Problem statement — Starting at the line that holds "The height and", quote every line through the end of the records, both boundary lines included. Omit the pictures.

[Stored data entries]
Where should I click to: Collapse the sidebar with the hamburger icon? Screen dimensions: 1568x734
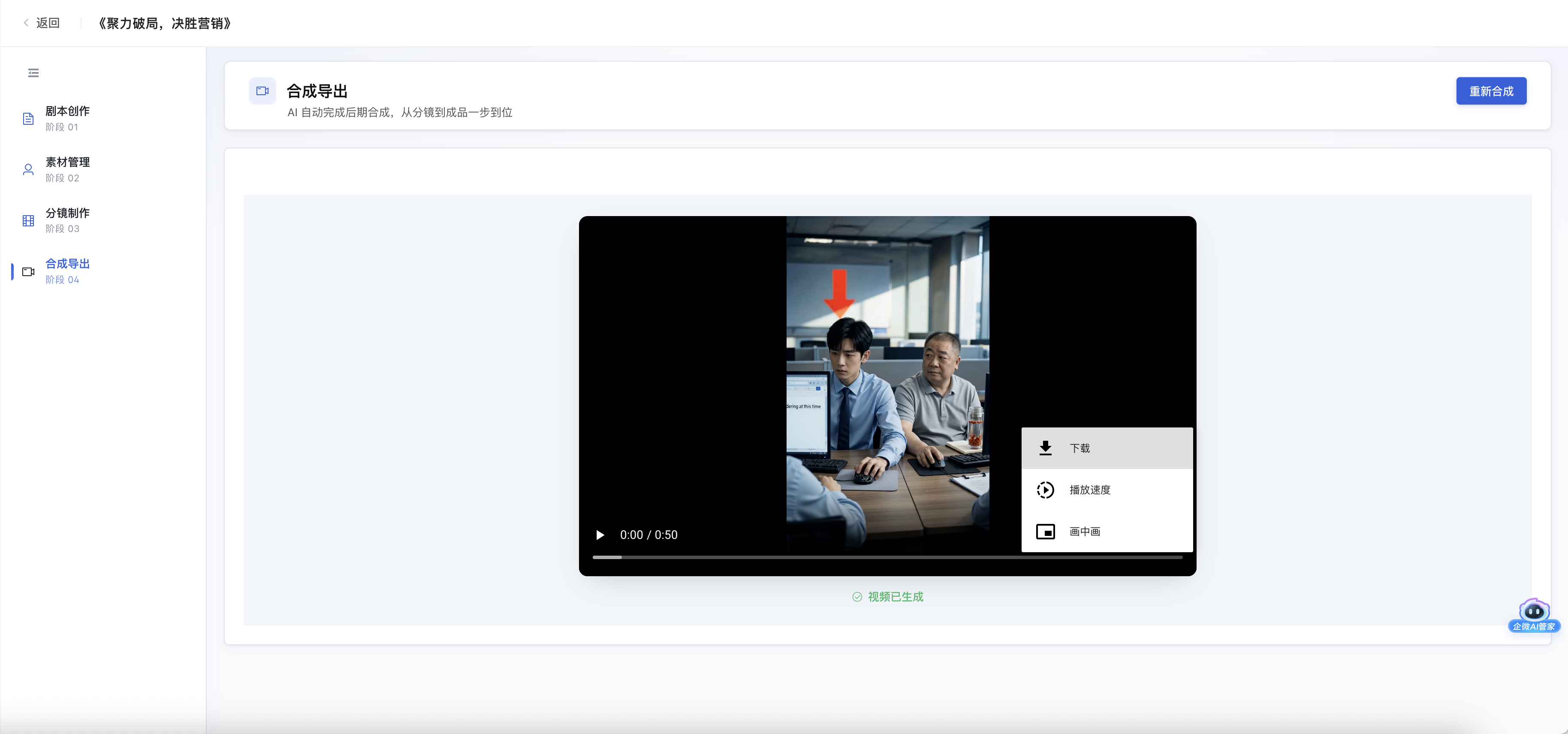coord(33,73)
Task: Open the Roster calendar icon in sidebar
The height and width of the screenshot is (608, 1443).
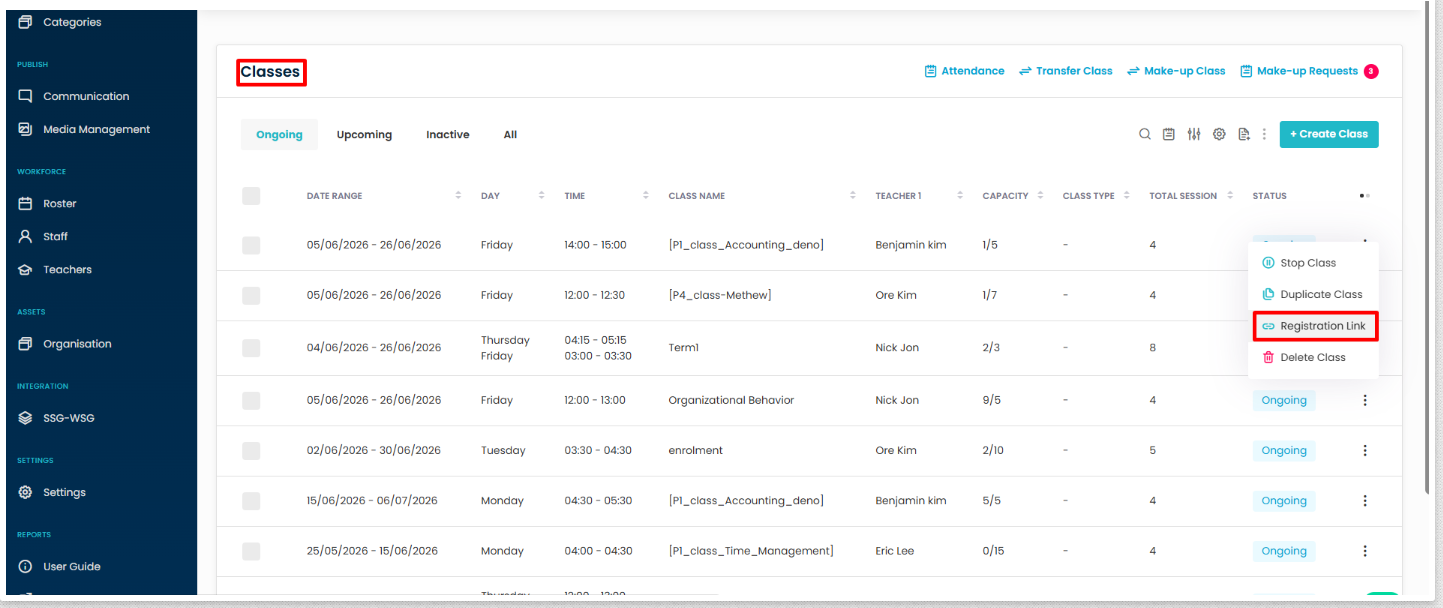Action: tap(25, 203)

Expected answer —
The height and width of the screenshot is (608, 1443).
Action: tap(25, 203)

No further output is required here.